_Exercise description_.
Word for word, restate the lines from the one holding "Open more options on the Jurmala tweet" through the last line of the material below, and leave every picture out.

_Material for this exercise_.

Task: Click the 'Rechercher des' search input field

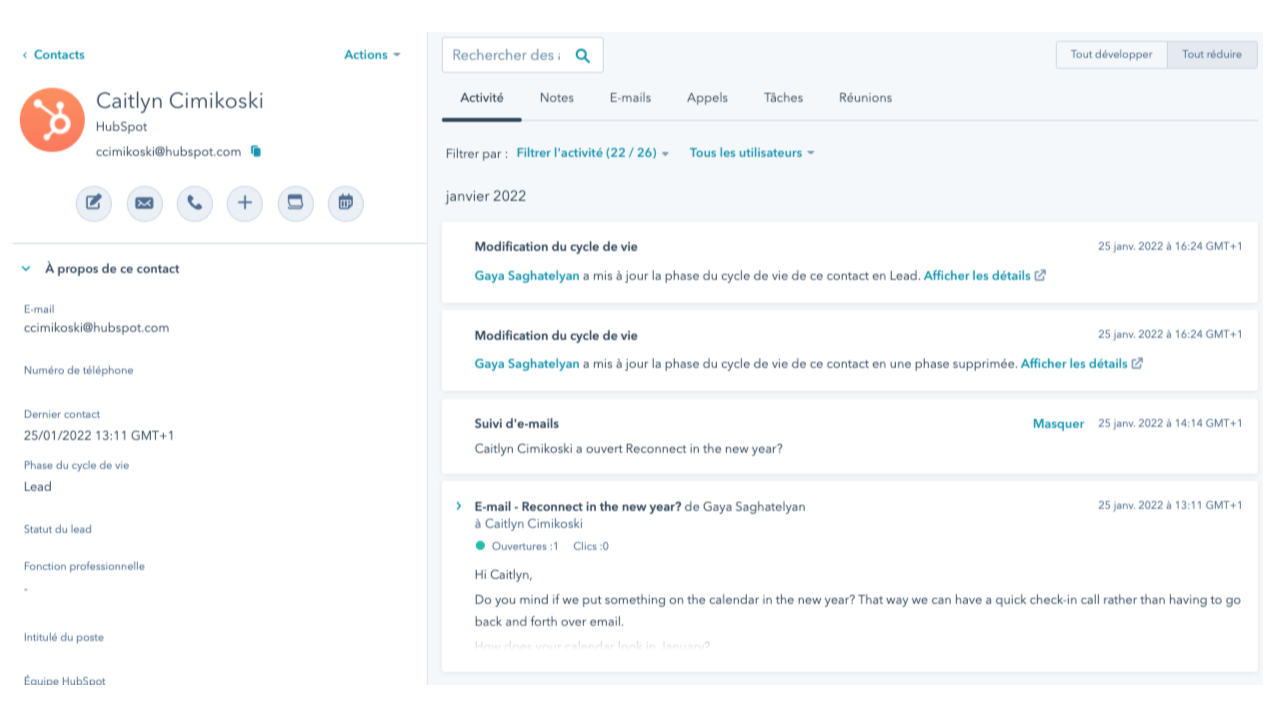Action: coord(510,55)
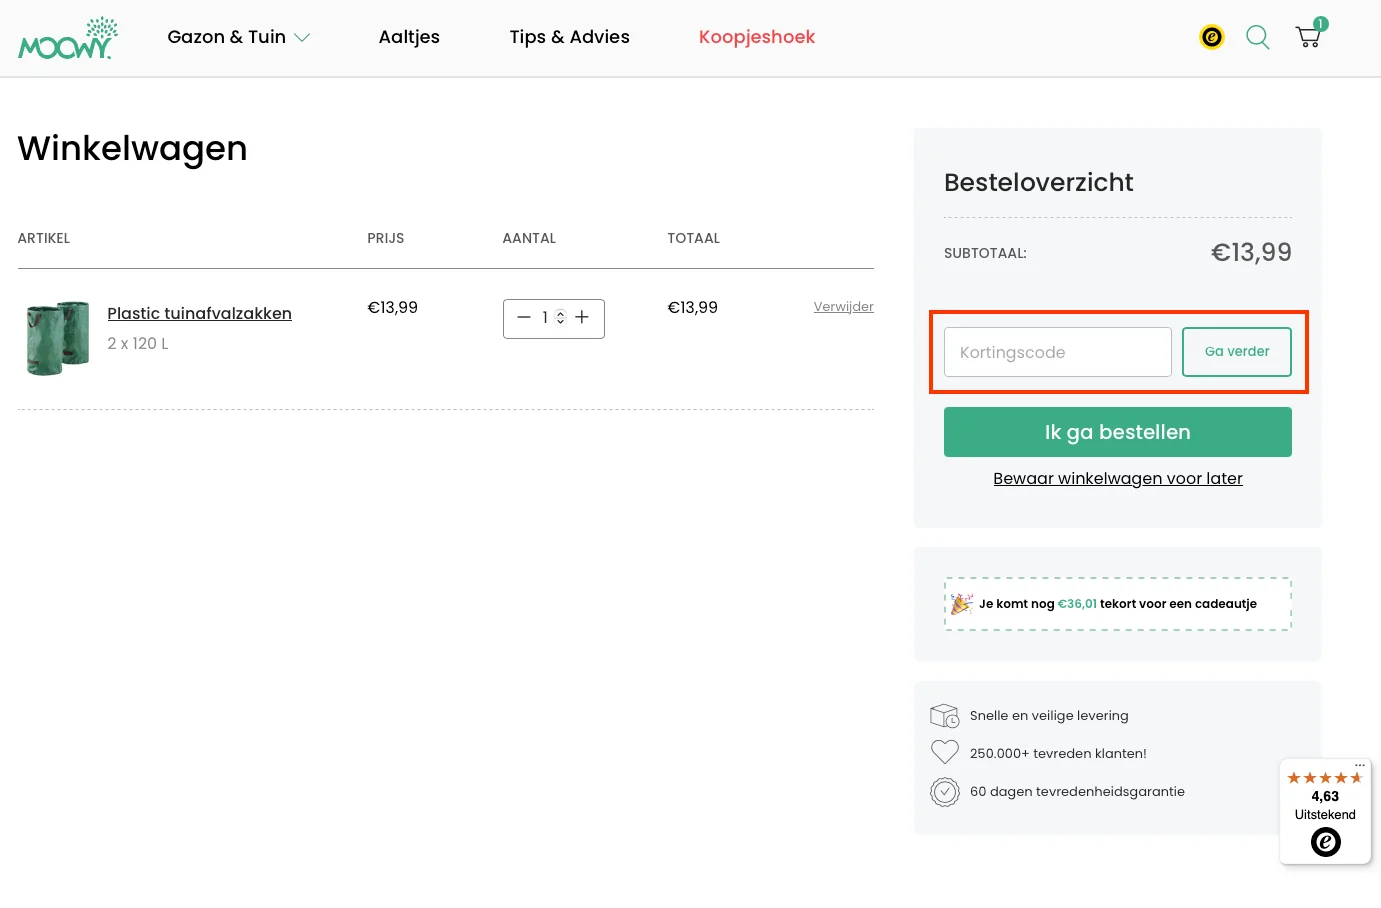Increase quantity with the spinner up arrow
Image resolution: width=1381 pixels, height=908 pixels.
(560, 313)
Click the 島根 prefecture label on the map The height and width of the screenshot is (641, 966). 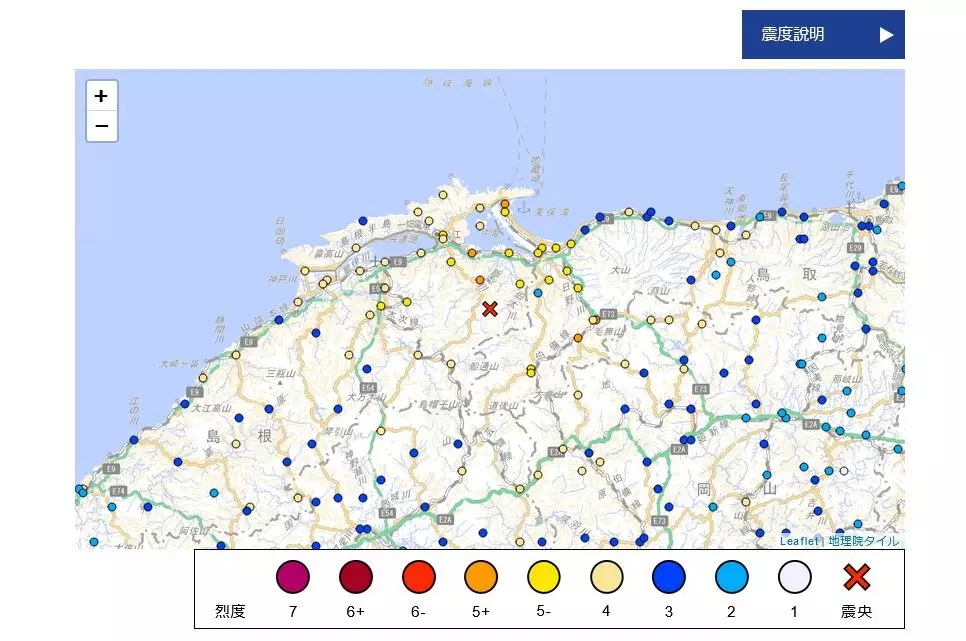pyautogui.click(x=238, y=436)
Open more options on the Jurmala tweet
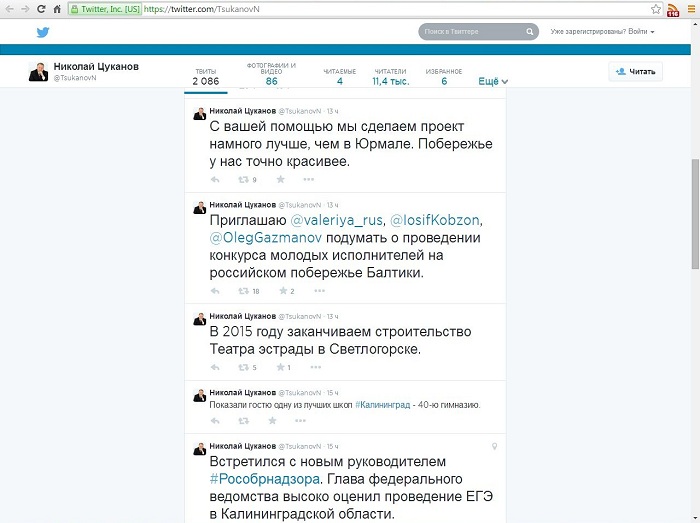 (308, 179)
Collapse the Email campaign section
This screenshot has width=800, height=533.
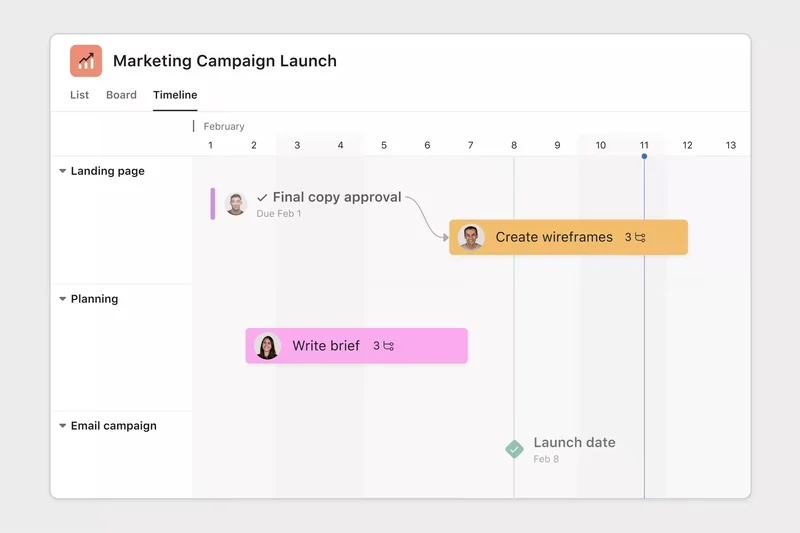click(x=63, y=426)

_Written answer_.
Open more options on the Jurmala tweet
 (308, 179)
Collapse the Email campaign section
This screenshot has width=800, height=533.
click(x=63, y=426)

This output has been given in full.